Marcus Bastiaan (born 1990) is an Australian businessman and political power broker. He is a former vice-president of the Victorian Division of the Liberal Party of Australia.

Politics 

Bastiaan joined the Liberal Party in Victoria in 2010. In 2012 he stood unsuccessfully for Bayside Council in Melbourne's inner south local government election. Bastiaan polled the third highest primary among 16 candidates and lost on preferences. Bastiaan later became chair of the party's Goldstein branch and Brighton branch. Between 2015 and 2018 Bastiaan was elected to the Liberal Party's Administrative Committee and served as Chairman of the Party's Membership and Training Committee.

He has been seen by some as a protégé of former Victorian state Liberal president and fellow Liberal powerbroker Michael Kroger, who resigned from his leadership position on November 30, 2018, following the landslide re-election of the Andrews Labor Government in the October 2018 Victorian elections.

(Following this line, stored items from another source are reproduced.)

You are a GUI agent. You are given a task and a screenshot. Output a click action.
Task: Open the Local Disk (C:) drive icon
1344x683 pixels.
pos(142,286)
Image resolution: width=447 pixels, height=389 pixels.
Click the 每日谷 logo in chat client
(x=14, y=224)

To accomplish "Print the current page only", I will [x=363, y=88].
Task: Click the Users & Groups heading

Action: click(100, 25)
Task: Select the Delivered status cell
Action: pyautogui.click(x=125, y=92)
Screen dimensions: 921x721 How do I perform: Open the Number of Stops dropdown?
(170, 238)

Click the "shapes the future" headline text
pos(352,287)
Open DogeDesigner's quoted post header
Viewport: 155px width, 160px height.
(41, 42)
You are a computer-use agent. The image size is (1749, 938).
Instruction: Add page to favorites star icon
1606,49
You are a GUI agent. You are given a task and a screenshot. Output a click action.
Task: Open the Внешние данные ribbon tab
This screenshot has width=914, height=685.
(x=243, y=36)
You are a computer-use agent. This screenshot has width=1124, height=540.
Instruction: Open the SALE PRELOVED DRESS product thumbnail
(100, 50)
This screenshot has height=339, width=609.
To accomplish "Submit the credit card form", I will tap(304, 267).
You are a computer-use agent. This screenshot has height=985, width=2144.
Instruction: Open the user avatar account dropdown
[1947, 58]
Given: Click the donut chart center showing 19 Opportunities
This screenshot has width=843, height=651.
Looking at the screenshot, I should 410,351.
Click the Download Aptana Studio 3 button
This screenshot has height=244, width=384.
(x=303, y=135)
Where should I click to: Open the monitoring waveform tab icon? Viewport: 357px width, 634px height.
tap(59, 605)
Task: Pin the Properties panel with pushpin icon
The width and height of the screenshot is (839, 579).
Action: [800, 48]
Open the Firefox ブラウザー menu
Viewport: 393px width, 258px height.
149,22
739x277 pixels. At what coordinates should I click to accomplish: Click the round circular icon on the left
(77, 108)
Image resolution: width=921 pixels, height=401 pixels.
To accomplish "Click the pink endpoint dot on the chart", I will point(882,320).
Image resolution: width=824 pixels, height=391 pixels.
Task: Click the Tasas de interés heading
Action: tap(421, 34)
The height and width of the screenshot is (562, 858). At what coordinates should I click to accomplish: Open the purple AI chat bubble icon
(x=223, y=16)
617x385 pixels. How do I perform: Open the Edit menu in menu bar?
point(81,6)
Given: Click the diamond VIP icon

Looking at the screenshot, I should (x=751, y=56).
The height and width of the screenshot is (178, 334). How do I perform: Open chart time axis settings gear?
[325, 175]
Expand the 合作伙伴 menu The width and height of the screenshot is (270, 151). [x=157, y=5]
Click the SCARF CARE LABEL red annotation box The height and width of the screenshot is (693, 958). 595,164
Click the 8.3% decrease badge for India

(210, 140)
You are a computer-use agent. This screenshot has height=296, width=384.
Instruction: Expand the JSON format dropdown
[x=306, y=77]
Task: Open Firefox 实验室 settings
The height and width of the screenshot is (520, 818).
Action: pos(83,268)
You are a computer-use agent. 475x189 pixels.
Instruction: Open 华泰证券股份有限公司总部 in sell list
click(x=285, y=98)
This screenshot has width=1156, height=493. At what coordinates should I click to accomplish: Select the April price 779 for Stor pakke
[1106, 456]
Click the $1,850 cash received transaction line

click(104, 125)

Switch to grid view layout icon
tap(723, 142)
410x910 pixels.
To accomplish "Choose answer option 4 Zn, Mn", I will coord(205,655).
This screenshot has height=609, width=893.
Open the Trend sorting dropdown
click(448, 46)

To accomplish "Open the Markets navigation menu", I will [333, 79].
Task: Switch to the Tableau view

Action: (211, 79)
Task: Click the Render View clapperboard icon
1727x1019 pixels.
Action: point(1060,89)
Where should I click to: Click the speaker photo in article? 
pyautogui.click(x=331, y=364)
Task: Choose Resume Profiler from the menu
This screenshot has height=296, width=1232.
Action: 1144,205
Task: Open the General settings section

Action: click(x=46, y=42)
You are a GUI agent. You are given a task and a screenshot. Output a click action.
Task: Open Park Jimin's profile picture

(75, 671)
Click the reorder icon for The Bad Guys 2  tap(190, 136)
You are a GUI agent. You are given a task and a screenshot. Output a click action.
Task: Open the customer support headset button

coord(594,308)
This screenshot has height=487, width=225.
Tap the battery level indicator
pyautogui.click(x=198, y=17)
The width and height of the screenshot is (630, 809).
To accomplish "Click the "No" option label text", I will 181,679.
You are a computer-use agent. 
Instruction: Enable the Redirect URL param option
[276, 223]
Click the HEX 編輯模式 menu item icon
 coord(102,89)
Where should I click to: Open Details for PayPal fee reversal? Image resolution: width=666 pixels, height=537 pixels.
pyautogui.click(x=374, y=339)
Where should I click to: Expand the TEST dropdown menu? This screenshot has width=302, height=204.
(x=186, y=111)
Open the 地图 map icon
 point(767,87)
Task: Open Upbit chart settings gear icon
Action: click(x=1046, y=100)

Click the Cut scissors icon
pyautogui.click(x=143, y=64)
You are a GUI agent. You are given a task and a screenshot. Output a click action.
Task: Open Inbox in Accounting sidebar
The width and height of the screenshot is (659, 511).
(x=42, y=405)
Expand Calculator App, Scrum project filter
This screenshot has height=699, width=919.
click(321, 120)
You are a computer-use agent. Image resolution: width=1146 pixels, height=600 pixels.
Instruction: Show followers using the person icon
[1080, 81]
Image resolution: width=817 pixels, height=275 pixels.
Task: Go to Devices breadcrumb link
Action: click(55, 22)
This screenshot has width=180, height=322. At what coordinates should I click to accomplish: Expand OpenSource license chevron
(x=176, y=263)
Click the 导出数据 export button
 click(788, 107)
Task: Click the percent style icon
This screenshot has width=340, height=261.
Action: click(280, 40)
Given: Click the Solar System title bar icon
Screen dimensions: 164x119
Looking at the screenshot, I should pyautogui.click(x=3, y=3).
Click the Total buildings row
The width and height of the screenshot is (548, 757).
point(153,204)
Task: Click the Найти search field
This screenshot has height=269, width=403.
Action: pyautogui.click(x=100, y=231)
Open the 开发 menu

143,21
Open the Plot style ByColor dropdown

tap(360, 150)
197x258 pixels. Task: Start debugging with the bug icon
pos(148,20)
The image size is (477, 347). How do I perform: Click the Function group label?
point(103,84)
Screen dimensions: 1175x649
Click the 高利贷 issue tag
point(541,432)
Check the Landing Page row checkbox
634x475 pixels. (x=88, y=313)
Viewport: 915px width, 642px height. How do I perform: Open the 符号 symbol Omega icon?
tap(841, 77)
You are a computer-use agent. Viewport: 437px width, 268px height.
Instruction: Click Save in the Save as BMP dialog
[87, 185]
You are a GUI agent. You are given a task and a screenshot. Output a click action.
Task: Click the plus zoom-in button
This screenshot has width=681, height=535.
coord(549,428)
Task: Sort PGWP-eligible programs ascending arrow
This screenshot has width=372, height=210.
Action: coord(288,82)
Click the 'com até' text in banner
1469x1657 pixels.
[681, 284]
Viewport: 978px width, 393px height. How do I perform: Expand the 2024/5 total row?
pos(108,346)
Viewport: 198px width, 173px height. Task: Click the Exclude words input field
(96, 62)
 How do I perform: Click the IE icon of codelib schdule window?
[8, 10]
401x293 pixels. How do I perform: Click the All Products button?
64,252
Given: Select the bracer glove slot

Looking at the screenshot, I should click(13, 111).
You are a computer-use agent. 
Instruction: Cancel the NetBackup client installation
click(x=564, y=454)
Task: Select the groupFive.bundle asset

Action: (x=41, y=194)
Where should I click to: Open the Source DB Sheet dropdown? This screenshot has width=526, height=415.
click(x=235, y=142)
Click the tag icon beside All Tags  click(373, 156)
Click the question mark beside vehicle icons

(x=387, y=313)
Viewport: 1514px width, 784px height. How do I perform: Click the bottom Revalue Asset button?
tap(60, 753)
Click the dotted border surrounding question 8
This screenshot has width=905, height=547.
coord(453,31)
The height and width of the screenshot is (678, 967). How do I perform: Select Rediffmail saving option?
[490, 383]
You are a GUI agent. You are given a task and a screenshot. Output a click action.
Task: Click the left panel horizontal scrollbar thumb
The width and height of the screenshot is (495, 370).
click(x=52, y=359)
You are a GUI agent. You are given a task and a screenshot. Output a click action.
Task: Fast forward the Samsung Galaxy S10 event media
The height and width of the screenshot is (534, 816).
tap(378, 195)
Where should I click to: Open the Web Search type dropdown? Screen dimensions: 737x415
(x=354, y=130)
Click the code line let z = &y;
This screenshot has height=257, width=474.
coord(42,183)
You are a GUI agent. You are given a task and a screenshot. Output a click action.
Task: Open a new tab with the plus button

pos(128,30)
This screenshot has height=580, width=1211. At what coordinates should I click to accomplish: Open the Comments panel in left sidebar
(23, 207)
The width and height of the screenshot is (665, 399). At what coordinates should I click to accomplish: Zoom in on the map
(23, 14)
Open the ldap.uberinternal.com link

In 2017, Four Corners reported that the Kroger/Bastiaan group had taken control of the Liberal Victorian Administrative Committee.

In April 2018, Bastiaan was elected metropolitan male vice-president of the Liberal Party (Victorian Division) at the annual State Council. In September 2018 Bastiaan announced that, due to the serious illness of an immediate family member he and his wife Stephanie would step down from their voluntary roles within the party.

In December 2018, The Age newspaper reported leaked text and Facebook messages allegedly from administrative committee members Paul Mitchell and Marcus Bastiaan which used racist and homophobic terms.

Bastiaan has been accused of branch stacking within the party since 2016, and according to some factional sources, causing instability in the party. Bastiaan was believed to be involved in drawing people from religious backgrounds, especially Mormons, to the Liberal Party, despite concern it could harm the Liberals' chances of winning the state election in Victoria in 2018. He was accused of branch stacking and of installing factional operatives in Michael Sukkar and Kevin Andrews’ electorate offices, including to ‘create advertising material for a Liberal Party preselection fight for the state seat of Narracan where Mr Bastiaan's partner, now wife, Stephanie was seeking to defeat incumbent Gary Blackwood.’

In August 2020, allegations were made by Channel Nine's 60 Minutes and The Age Newspaper that Bastiaan was involved in branch stacking activities. Bastiaan's activities were allegedly endorsed by Kevin Andrews and Michael Sukkar, both conservative federal MPs. Andrews, a former Howard Government minister and Sukkar, a current Minister in the Morrison Ministry both denied the allegations. Bastiaan additionally rejected the allegations stating that his role as Chair of the Membership and Training Committee was to recruit and train members. Bastiaan however decided to resign his Party membership, stating that the ongoing leaking was an unnecessary distraction for the Liberal Party. A subsequent Department of Finance investigation into Andrews and Sukkar cleared both Federal Members of misusing taxpayer funds. A second investigation into branch stacking and all aspects of the Liberal Party's membership records was conducted by forensic accountants KordaMentha. The three month investigation made no finding against Bastiaan, Sukkar, or Andrews, though 170 Liberal Party members were expelled from the party due to irregularities uncovered by the audit.

Despite leaving the party, The Age reported he was ‘still active’ in internal Liberal Party politics in 2022.

Personal life
Bastiaan graduated from Brighton Grammar in 2008. He has run several technology businesses, including e-commerce and logistics start-ups.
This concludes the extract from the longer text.